You can tell me about it later. And there is The Chase and The Tipping Point—both British. How the hell is that promoting New Zealand culture, for goodness’ sake! And its value when I tried—I pleaded with Jim Bolger about it—its value back then was about four times what it is now and it is now four times what it will be, because nobody, nobody, is going to watch free-to-air ordinary TV in the future. 

He is 100% right. We should have sold TVNZ eight years ago. In a few years it will be worth around the same as Solid Energy.

I went to John Key in 2006 after having worked very, very closely with Ron Woodrow. I mentioned Ron before—where he was a bastion I would go and hide in it—but the guy was so forward thinking in technology he rolled out CityLink, which was the big fibre optic loop in the CBD here in Wellington. He did it himself with his own money and then sold it, so he was always on about how fibre was the future. I remember talking to John and he said “Oh, you know, the budgets are tight and I don’t think you’d get it through.” So I went to some of the policy meetings and I don’t think Bill was pretty keen on it either.

Every time I went it was just struggle, struggle trying to take fibre to the premises. It was unheard of; even the Australians were only going to go fibre to the cabinet. It was just the old Russian water drip – Chinese torture. I tried to get some people from the private sector involved. One who I thought would be involved just said it was a nonsense, that it would not happen, and “You’re dreaming.”—and now he actually is a board member of Crown Fibre Holdings, so that is quite interesting. But in the end I think John Key—and I think he might admit it—and Bill English, finally, just gave in to get me to shut up. We finally put together the ultra-fast broadband package to roll out fibre, and I think it is the greatest enabler, the greatest economic enabler, that this country will have.
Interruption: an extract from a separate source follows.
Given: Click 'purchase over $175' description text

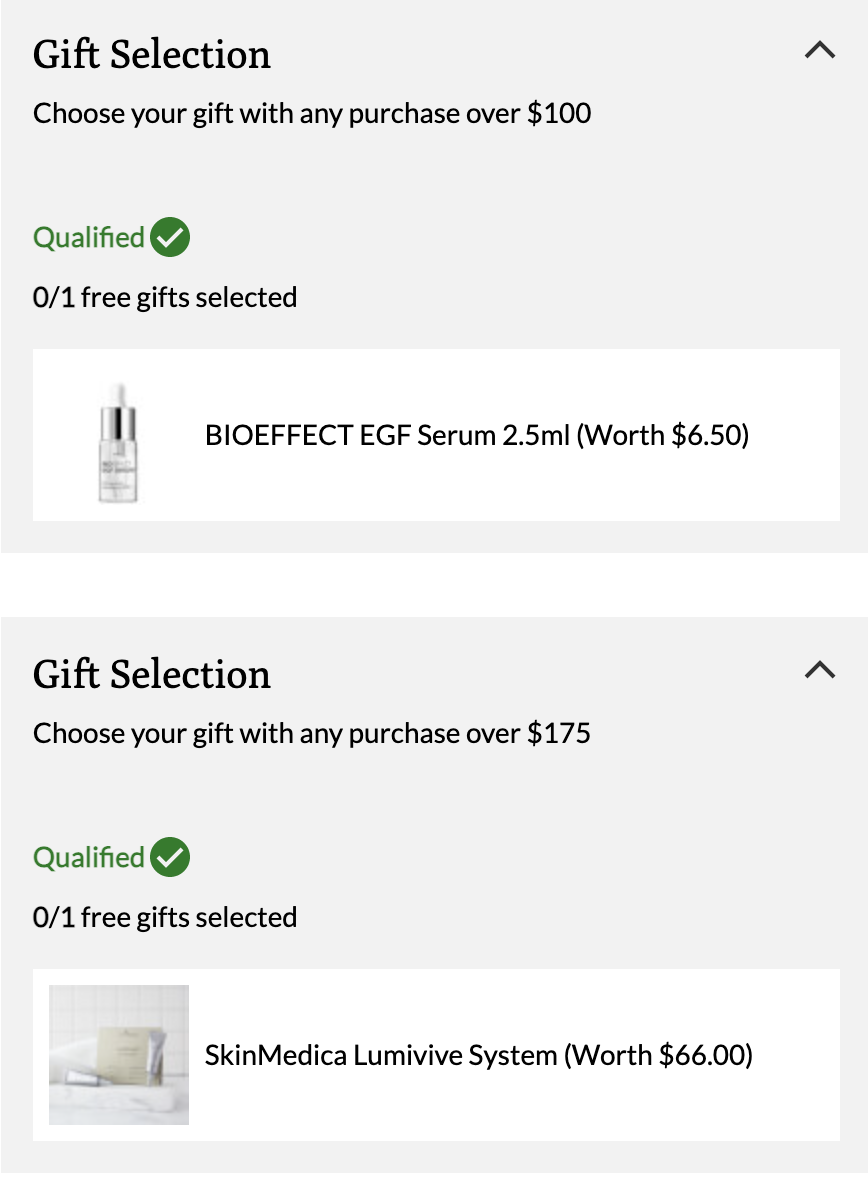Looking at the screenshot, I should click(x=470, y=733).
The fibre to the home progranmme has been a huige sucess and I am so so glad we did not do what Labour wanted (and was done in Australia) and only did fibre to the cabinet.
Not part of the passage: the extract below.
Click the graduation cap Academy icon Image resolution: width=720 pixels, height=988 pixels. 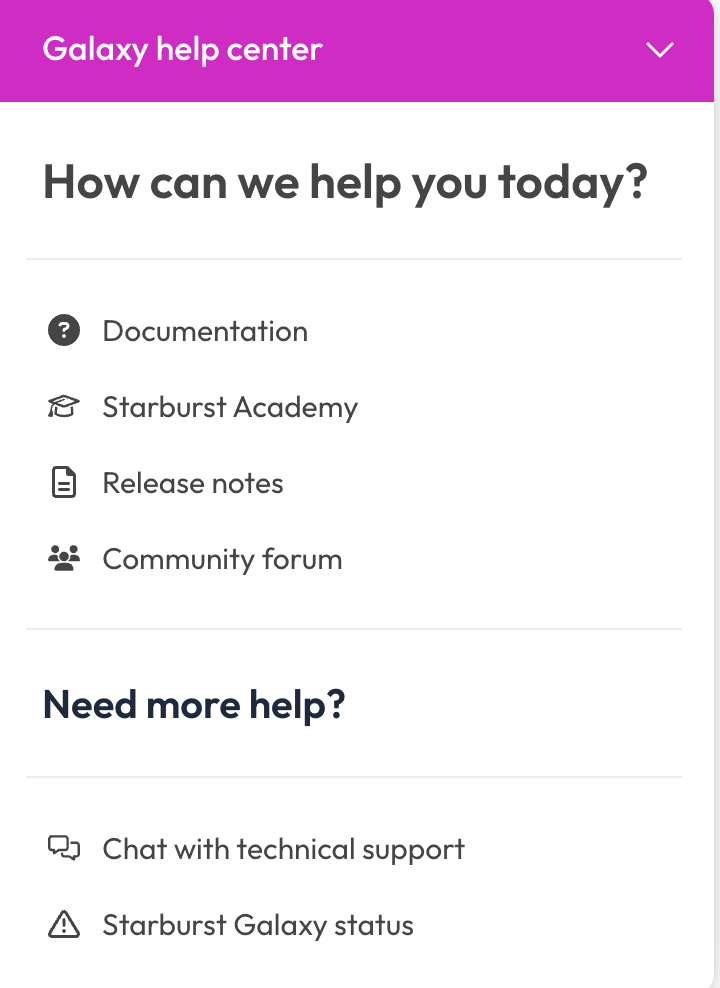(x=64, y=406)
When TV3 drops Campbell Live but brings on some Scout programme about Rachel Glucina and the gossip columnist and I feel I lost the plot here. Something has gone wrong. Vaughan Jones, the top New Zealand mathematician, who has got a Fields Medal gets no mention even though he is the top man in the world, but we now know about Kim Kardashian almost nightly and her $50 million arse—I think his name is Kanye.
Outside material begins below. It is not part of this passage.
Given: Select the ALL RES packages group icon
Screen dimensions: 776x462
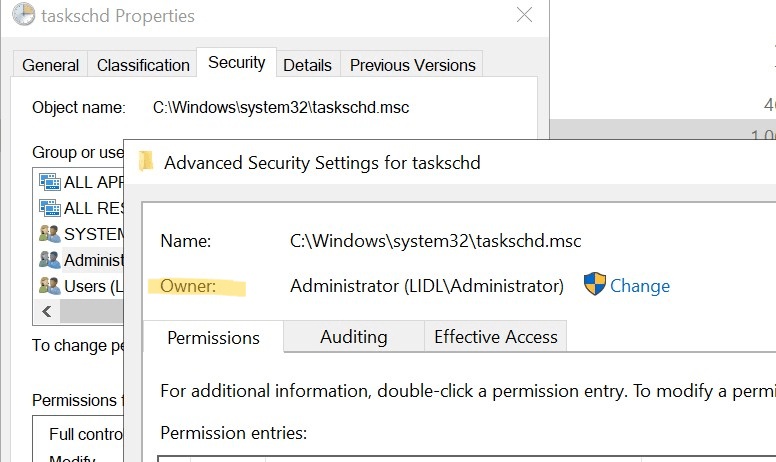Looking at the screenshot, I should pyautogui.click(x=49, y=208).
So that is it for me. I want to finish with a lovely quote from Edmund Burke, the British politician who said: “Your representative owes you not his industry only but his judgment and he betrays you instead of serving you if he sacrifices it to your opinion.” So I have always held the North Star. I have always held the North Star, which is something to guide you by, which is for navigation: what is right, what is wrong, what matters, what does not, and putting that test on things. For me, it is about freedom of the individual, it is about rewarding individual effort, it is about that libertarian view of “As long as you are of age of consent, and you are not causing damage to any other person, then I believe you’ve got a right to do it.” So I voted on the liberal side of everything. God knows, back in the 80s the attacks we came under for allowing the shops to open on a weekend. Jim Knox said: “It’s the most evil thing and it’ll be the end of families, and if you open the shops on a Saturday, you know it won’t be long before they’re open on a Sunday as well.” And he was dead right. He was a visionary, that Jim Knox.

I recall the unions fighting tooth and nail against Saturday shopping. Yep it once was illegal to open at weekends or in the evenings except one designated evening a week.